Italian clubs must cut costs, warns Pele
Brazilian great Pele has warned Italian football clubs to cut their costs to avoid the kind of player strikes that disrupted American baseball in the mid-1990s.
"You need to review the books and players' contracts, otherwise you run the risk of everything grinding to a halt, as happened in U.S. baseball," he told Italian news agency ANSA in Bologna, where he is a guest of shoemaker Armando Arcangeli.
"The teams of the past were never late paying the salaries, they honoured their deals.
"Today, however, directors have made insane investments and find themselves in difficulty.
"They've spent crazy sums on players and so they need to renegotiate the contracts: it's better to get a little less, but get it, than get nothing at all."
"If there was a strike in football, what would people do on a Sunday?" he continued. "It would be a social problem."

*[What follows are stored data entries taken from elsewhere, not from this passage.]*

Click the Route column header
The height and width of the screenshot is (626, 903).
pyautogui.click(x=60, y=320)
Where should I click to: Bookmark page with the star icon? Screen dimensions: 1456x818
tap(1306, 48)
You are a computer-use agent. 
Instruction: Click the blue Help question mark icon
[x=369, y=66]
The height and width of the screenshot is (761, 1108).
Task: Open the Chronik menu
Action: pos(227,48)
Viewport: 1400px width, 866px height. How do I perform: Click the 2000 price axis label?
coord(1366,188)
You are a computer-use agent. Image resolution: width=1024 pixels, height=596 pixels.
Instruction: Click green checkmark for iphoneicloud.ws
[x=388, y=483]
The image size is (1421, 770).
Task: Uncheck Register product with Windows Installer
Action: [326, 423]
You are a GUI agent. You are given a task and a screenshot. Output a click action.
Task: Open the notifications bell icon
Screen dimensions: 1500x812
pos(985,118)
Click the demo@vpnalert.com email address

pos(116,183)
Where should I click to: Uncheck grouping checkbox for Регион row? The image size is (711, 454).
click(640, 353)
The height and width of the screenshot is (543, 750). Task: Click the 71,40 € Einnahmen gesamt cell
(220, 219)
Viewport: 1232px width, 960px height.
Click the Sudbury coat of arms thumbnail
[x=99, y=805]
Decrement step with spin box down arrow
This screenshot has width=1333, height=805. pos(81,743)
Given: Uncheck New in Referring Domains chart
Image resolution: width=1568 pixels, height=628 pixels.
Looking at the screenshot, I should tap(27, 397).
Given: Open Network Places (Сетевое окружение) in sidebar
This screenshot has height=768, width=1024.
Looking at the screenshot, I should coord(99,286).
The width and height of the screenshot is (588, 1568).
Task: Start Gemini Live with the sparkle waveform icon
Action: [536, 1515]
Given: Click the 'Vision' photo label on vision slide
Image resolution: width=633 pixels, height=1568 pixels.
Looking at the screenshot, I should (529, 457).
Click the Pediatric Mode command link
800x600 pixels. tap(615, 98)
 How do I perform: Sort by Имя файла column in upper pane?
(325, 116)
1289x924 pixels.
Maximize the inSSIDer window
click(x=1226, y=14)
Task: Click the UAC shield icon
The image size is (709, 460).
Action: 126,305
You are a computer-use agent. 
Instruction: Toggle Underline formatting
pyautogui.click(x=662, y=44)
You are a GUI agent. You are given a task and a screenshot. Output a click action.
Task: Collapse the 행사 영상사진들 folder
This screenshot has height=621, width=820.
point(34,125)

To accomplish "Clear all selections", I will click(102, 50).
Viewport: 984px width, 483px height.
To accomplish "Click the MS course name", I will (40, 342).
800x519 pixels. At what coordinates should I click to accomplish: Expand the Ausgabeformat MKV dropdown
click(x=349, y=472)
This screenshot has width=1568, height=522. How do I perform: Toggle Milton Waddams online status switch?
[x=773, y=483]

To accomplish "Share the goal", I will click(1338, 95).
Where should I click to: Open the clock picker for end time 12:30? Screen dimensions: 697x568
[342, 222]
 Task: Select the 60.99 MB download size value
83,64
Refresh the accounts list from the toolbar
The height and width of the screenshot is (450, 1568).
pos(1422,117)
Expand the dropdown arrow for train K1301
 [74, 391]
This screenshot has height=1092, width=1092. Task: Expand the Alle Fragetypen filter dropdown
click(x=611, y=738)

The start of the current Italian league season was delayed because of a dispute over TV rights.
At the end of September Fiorentina were declared bankrupt, and last week Lazio president Sergio Cragnotti announced he was selling the club after his tinned-food company, Cirio, defaulted on a bond. Last Friday a meeting of the Italian football league debated whether to cut salaries in Serie A and B.
Pele's comments came hours after the presidents of two Serie A clubs warned they would struggle to complete the season if costs did not come down.
"The wage cut is necessary to save football," said Ivan Ruggeri, president of Atalanta, on Radio Anch'io. "I'm not joking when I say we risk not finishing the championship.
"Small and medium-sized clubs are suffering. If the money doesn't arrive it's difficult to pay the salaries at the end of the month."
His comments were echoed on the same programme by Pasquale Foti, president of Reggina.
"We haven't faced up to certain situations and found solutions," he said.